Disgraced For-Profit Colleges Tricked Students, But Government Delays Relief

Corinthian Colleges students who were duped into federal student loans face more hurdles before their debts can be canceled.
Teachers line up to enter for a meeting and opportunity to collect their personal items at Everest College in City of Industry, one of the Corinthian Colleges that closed on Monday. April 27, 2015. (Al Seib / Los Angeles Times via Getty Images)
Teachers line up to enter for a meeting and opportunity to collect their personal items at Everest College in City of Industry, one of the Corinthian Colleges that closed on Monday. April 27, 2015. (Al Seib / Los Angeles Times via Getty Images)
Al Seib via Getty Images

Corinthian Colleges Inc., the defunct for-profit chain of schools, may have duped 85,000 students into enrolling by advertising false job placement rates, the U.S. Department of Education said Tuesday.

The declaration, the result of the department's review of internal company records and evidence obtained by California Attorney General Kamala Harris, may make it easier for some student debtors who attended Corinthian's Everest and Wyotech schools in California, or took classes from Everest's Florida-based online program, to petition the Education Department to cancel their debts. Federal law contains a provision aimed at shielding borrowers from making payments on federal student loans granted on fraudulent conditions.

The Education Department said it found startling discrepancies between what Corinthian reported about former students' employment and the truth. For example, at the Everest location in West Los Angeles, the school told prospective students of its associate-level paralegal program that 60 percent of former students got jobs in their fields. The actual rate was 0. Harris sued Corinthian in 2013.

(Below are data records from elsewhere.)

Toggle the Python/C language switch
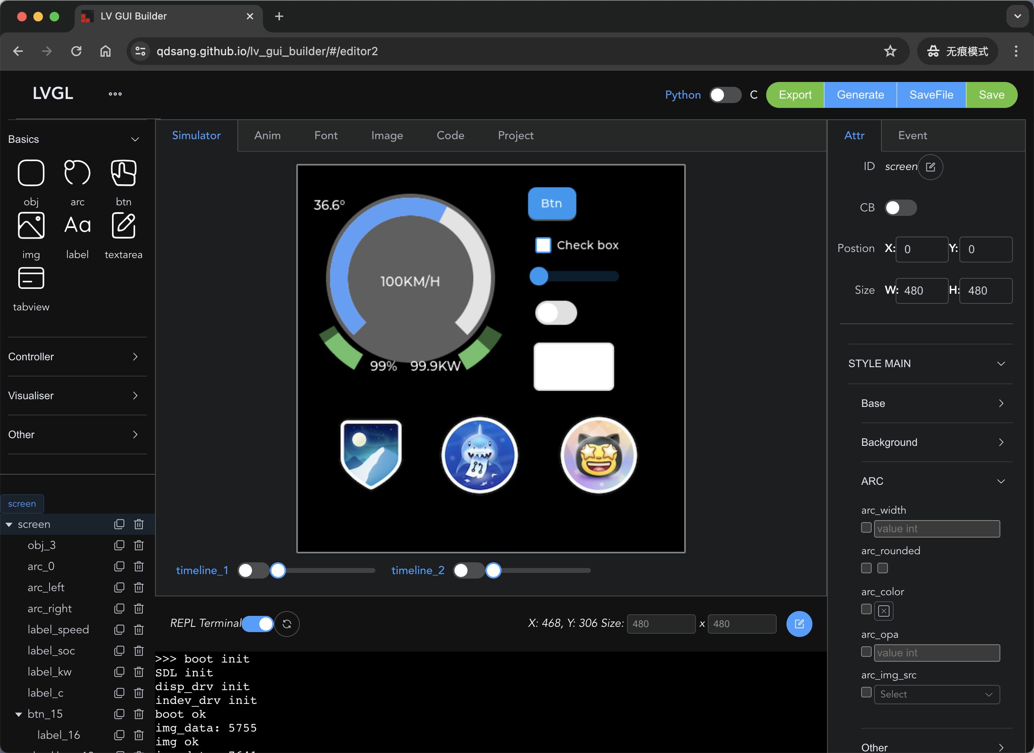725,95
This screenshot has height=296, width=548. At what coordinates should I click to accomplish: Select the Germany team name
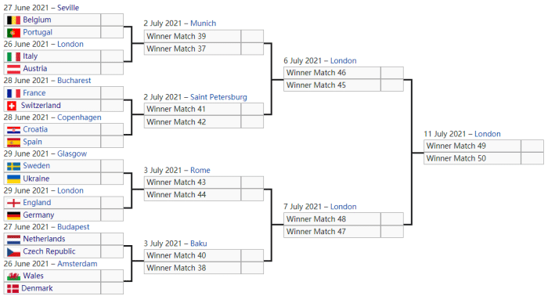click(38, 215)
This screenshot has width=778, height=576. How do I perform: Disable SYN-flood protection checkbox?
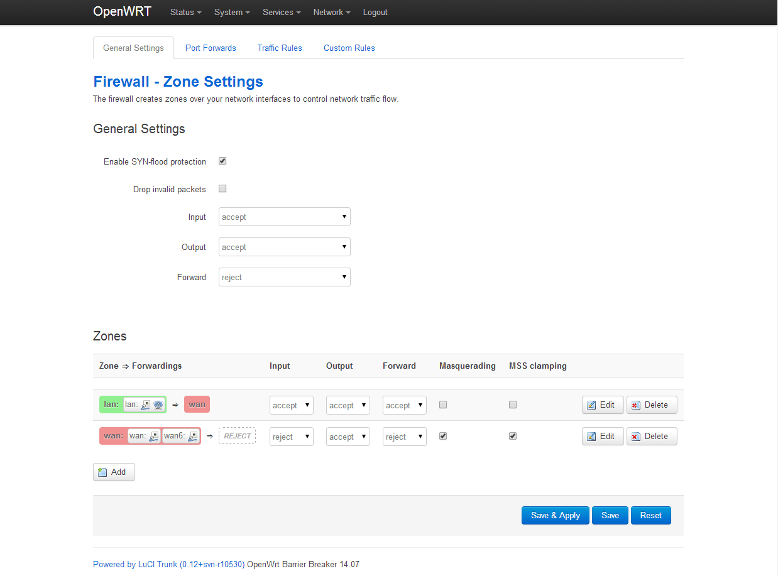[x=222, y=161]
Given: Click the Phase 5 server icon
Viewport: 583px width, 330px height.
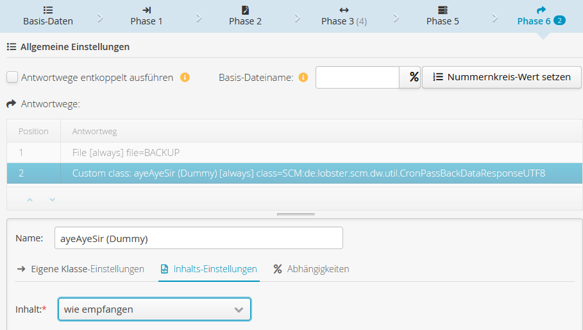Looking at the screenshot, I should (x=443, y=10).
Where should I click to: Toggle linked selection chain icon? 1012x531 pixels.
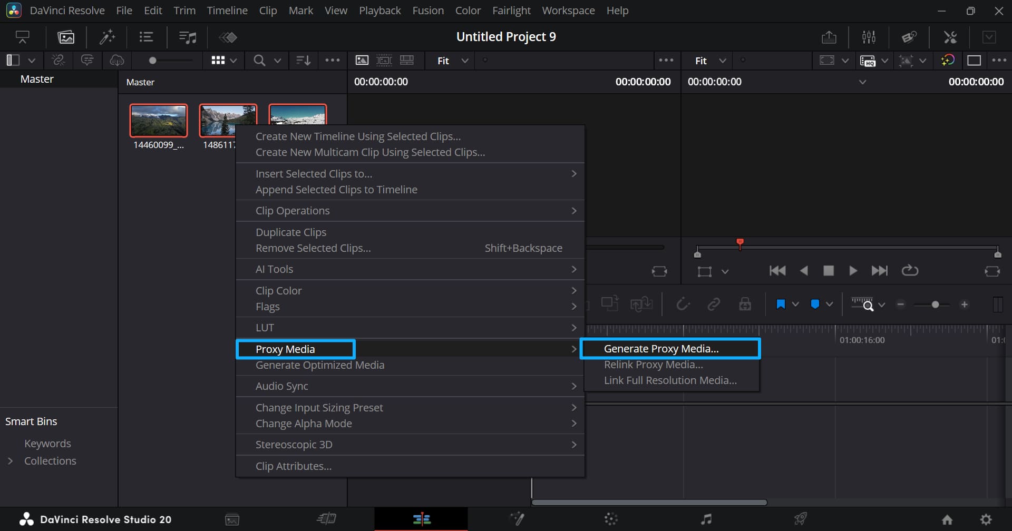(714, 304)
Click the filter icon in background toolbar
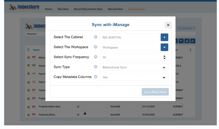 tap(181, 41)
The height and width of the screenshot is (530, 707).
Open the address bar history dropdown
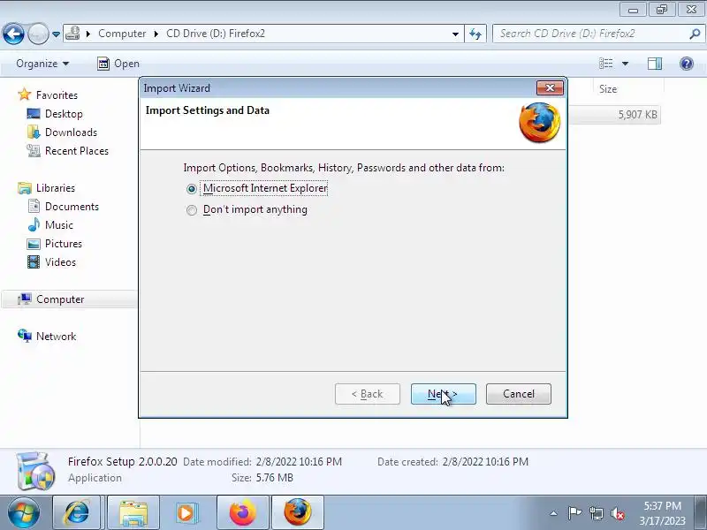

But Education Secretary Arne Duncan isn't automatically discharging defrauded students' debts, despite pleas from some prominent state and federal officials, including Harris. Instead, the Education Department is requiring defrauded students to complete application forms.

Department officials promised an expedited process for these 85,000 borrowers, but it made a similar promise earlier this year to the roughly 40,000 former Corinthian students who attended the company's Heald schools. Those students allegedly were systematically misled about Heald's job placement rates. The Education Department has made "significant progress" in reviewing borrowers' debt relief claims, Undersecretary Ted Mitchell said.

Lawyers for some low-income borrowers have said the process penalizes those who either don't know they're eligible for debt relief or lack access to computers or lawyers. In situations where the Education Department has ample evidence of fraud, such as in the Corinthian case, Duncan should simply use his authority to dismiss borrowers' obligation to repay, advocates say.

"Our goal is to ensure that every eligible student receives every penny of the debt relief they are entitled to as efficiently and easily as possible," said John B. King Jr., who will take over as education secretary when Duncan steps down next month.

The Education Department's refusal to automatically cancel debts allows it to save a portion of the $690 million that it would have to write off. It also makes defrauded borrowers more reliant on the Education Department's loan contractors, which counsel borrowers on repayment options and collect their monthly payments.

Loan servicers such as Navient Corp., the student loan giant formerly known as Sallie Mae, are borrowers' primary point of contact when they have issues with their federal student loans.

The Education Department is doing a terrible job overseeing them and making sure they're not misleading borrowers, according to prepared remarks an official at the U.S. Government Accountability Office plans to deliver to Congress on Wednesday.

Federal Student Aid, the Education Department unit responsible for the $1.2 trillion federal student loan program, doesn't adequately monitor how its loan servicers interact with borrowers, according to prepared remarks by Melissa Emrey-Arras of GAO.

Reviews of random call recordings are often incomplete or contain inaccurate information, according to Emrey-Arras. Reports on the reviews don't routinely detail the severity of servicers' errors or make clear whether servicers gave borrowers false information about loan repayment plans. The reports also "do not reflect the actual prevalence of particular problems in the calls the agency monitors." FSA doesn't even verify that its servicers actually hand over a random sample of calls for it to review, according to Emrey-Arras.

"FSA is missing opportunities to target its oversight and improve services to borrowers," Emrey-Arras said in the remarks.

Kathleen Tighe, the Education Department's inspector general, plans to tell Congress that after years of her investigators repeatedly discovering failures in how FSA oversees schools and contractors that participate in the federal student aid program, it may be time for Congress to beef up its own requirements of FSA.

Corinthian Colleges had been under the Education Department's close watch since August 2012, the department said Tuesday. Yet the government missed Corinthian's alleged deceptions for years.